● **PROBLEM REQUIREMENTS**:
Continue the text on Canterbury Park Racecourse from the point where it stops.

● **TEXT EXCERPT**:
Horse racing facility in Sydney, Australia

Canterbury Park Racecourse is a racecourse for horse racing in Sydney, New South Wales, Australia. It is located 11 km (7 mi) from the Sydney Central Business District, in King Street in the suburb of Canterbury, adjacent to Canterbury railway station. The racecourse is operated by the Australian Turf Club.

== History ==
The first horse racing in Canterbury was in 1852 when Cornelius Proud cleared part of his property for use as a racecourse, this was used regularly by locals. In 1871, after a few years with no race meetings being held, Frederick Clissold and Thomas Austen Davis held a race meeting on land that had been leased by Davis close to the existing racecourse. In 1884 the site was leased as the headquarters of Canterbury Park Race Club. A racetrack, 700 person grandstand and recreational park was constructed and held its first meeting on 19 January 1884. In 1886, 53 acre of the leased land was purchased by Davis for use by the club.

Collected data:
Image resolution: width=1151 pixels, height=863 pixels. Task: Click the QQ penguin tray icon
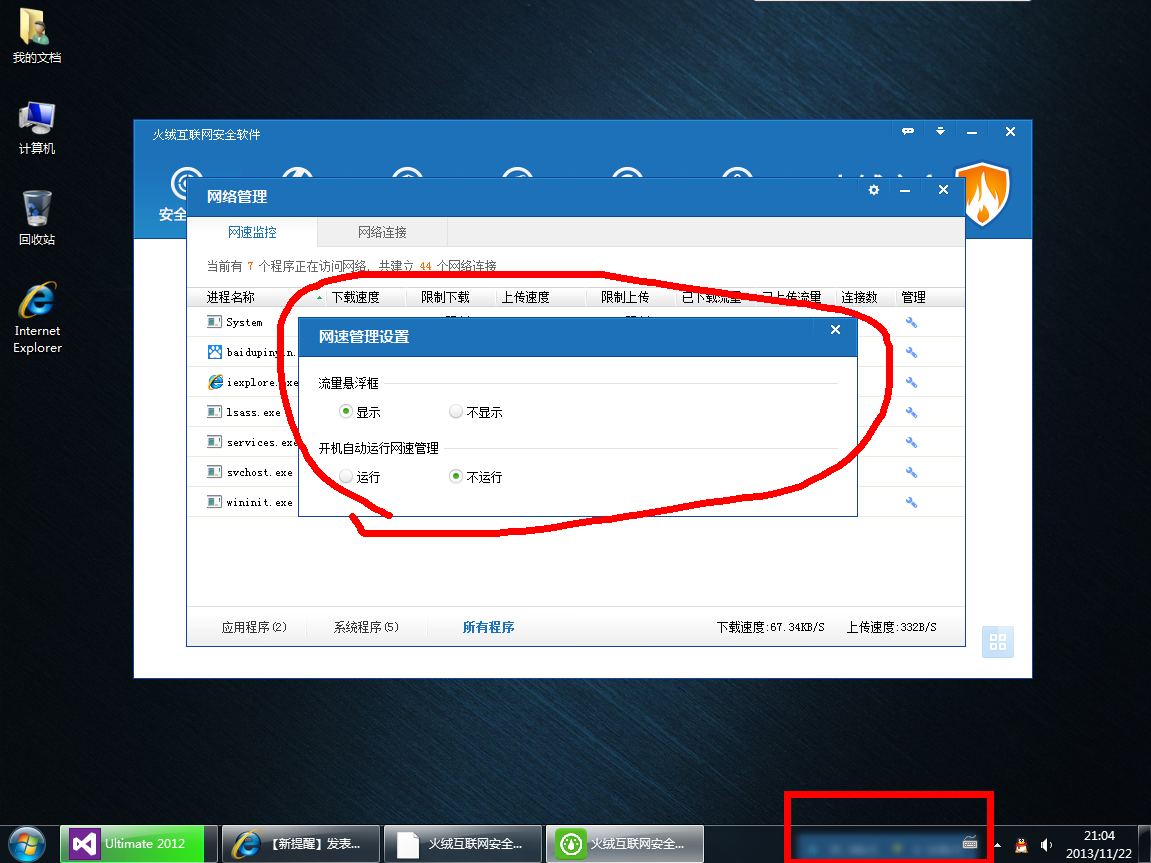1021,844
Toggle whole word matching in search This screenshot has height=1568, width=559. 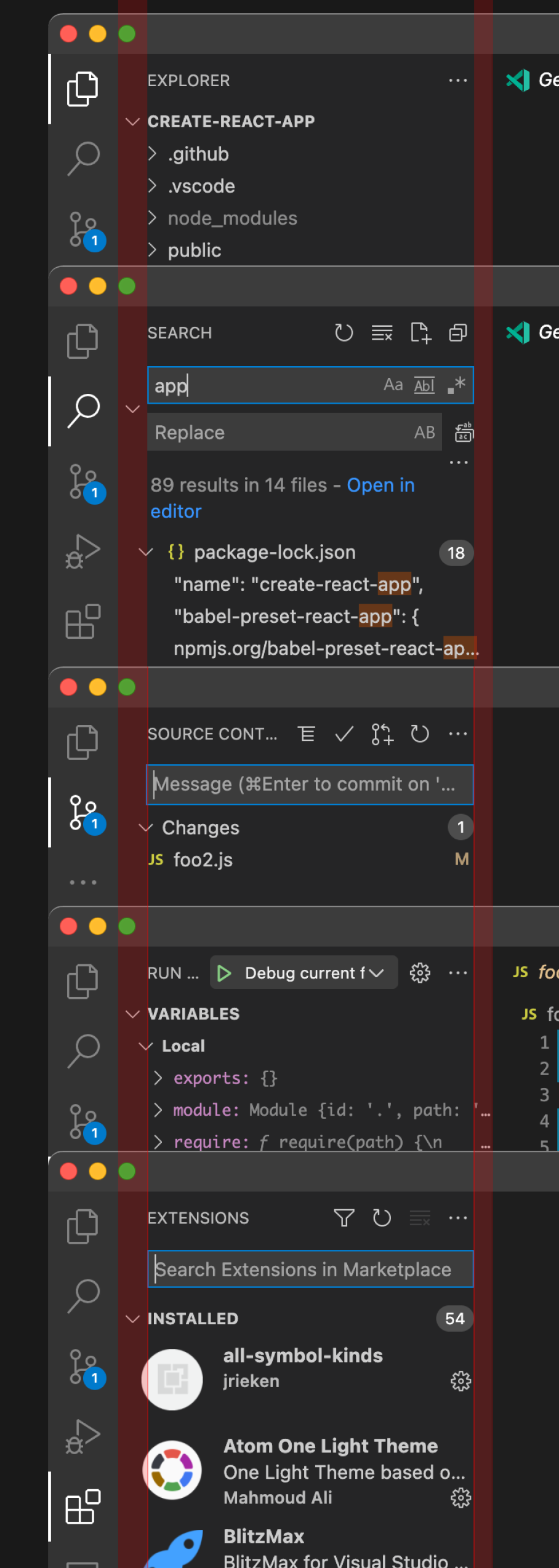pos(424,385)
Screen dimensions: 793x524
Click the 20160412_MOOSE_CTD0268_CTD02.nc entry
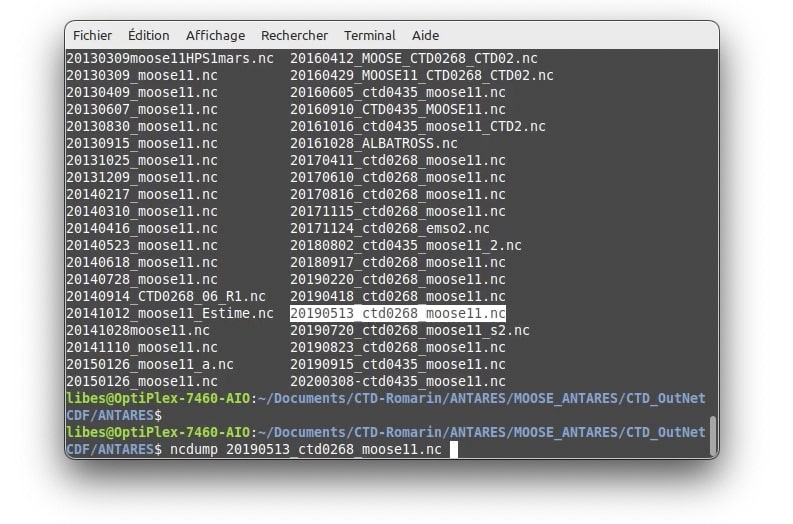(414, 58)
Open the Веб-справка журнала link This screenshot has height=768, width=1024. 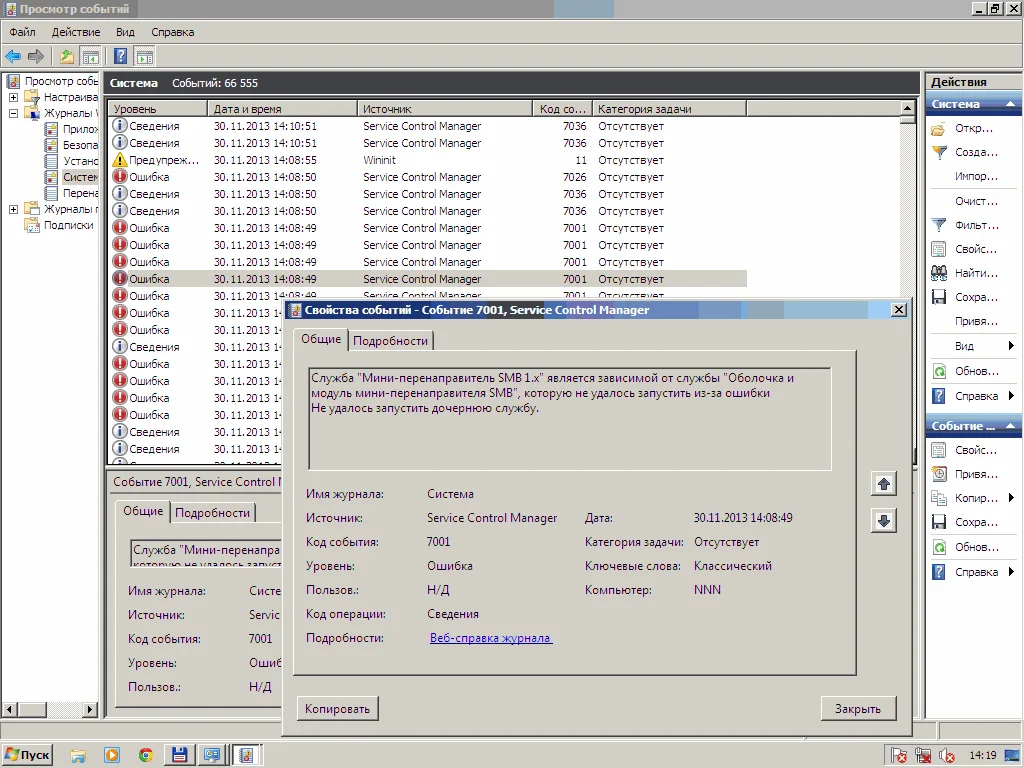(490, 638)
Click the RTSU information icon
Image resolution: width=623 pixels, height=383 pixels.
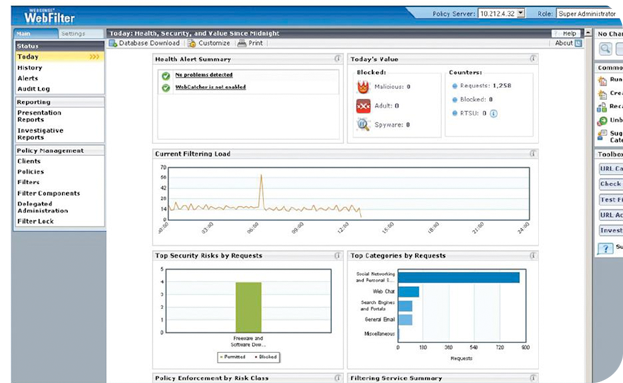pos(493,114)
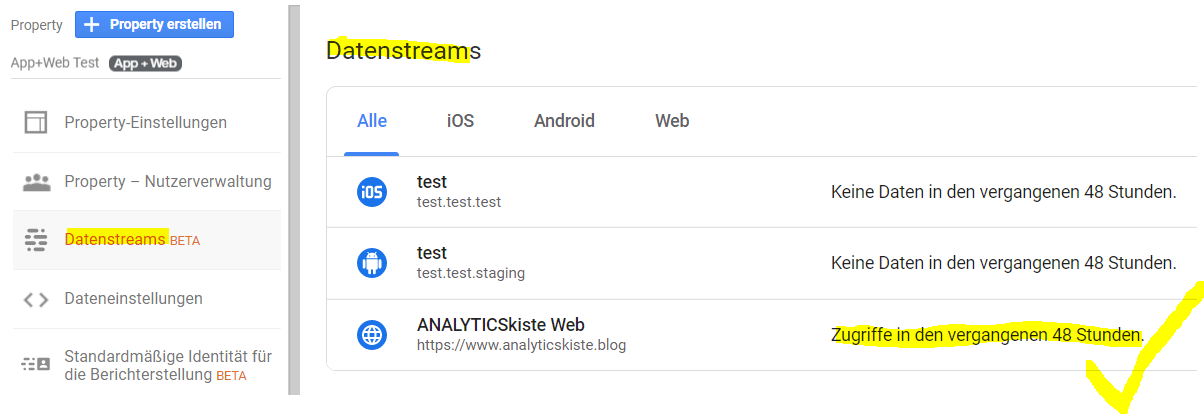Select the Android tab
This screenshot has height=414, width=1204.
coord(564,121)
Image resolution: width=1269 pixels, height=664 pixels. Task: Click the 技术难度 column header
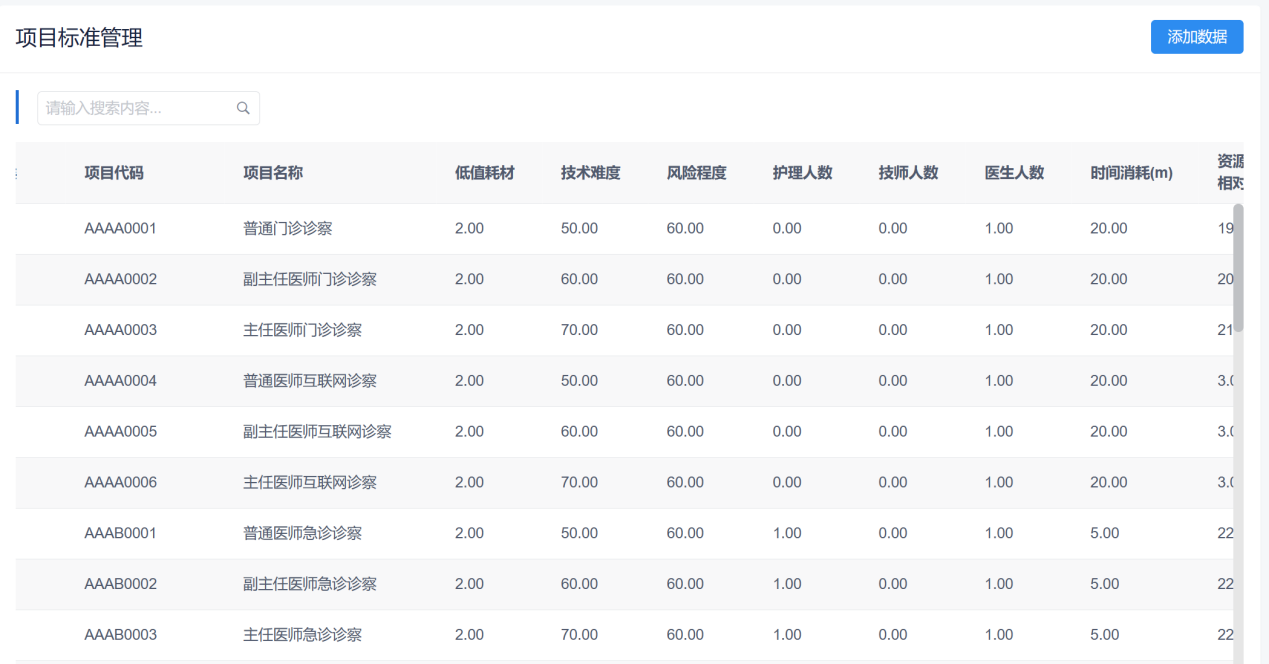point(590,173)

● **ANSWER BOX**:
Up until World War I there was a zoo located on site that housed animals such as kangaroos, wallabies, emus, brolgas, curlews, pheasants and kookaburras.

The Sydney Turf Club (STC) acquired the racecourse and held its first meeting in January 1945. The STC held the racecourse until 2011 when the Sydney Turf Club and Australian Jockey Club merged to become the Australian Turf Club. The Australian Turf Club are the current owners and operators of Canterbury Park Racecourse.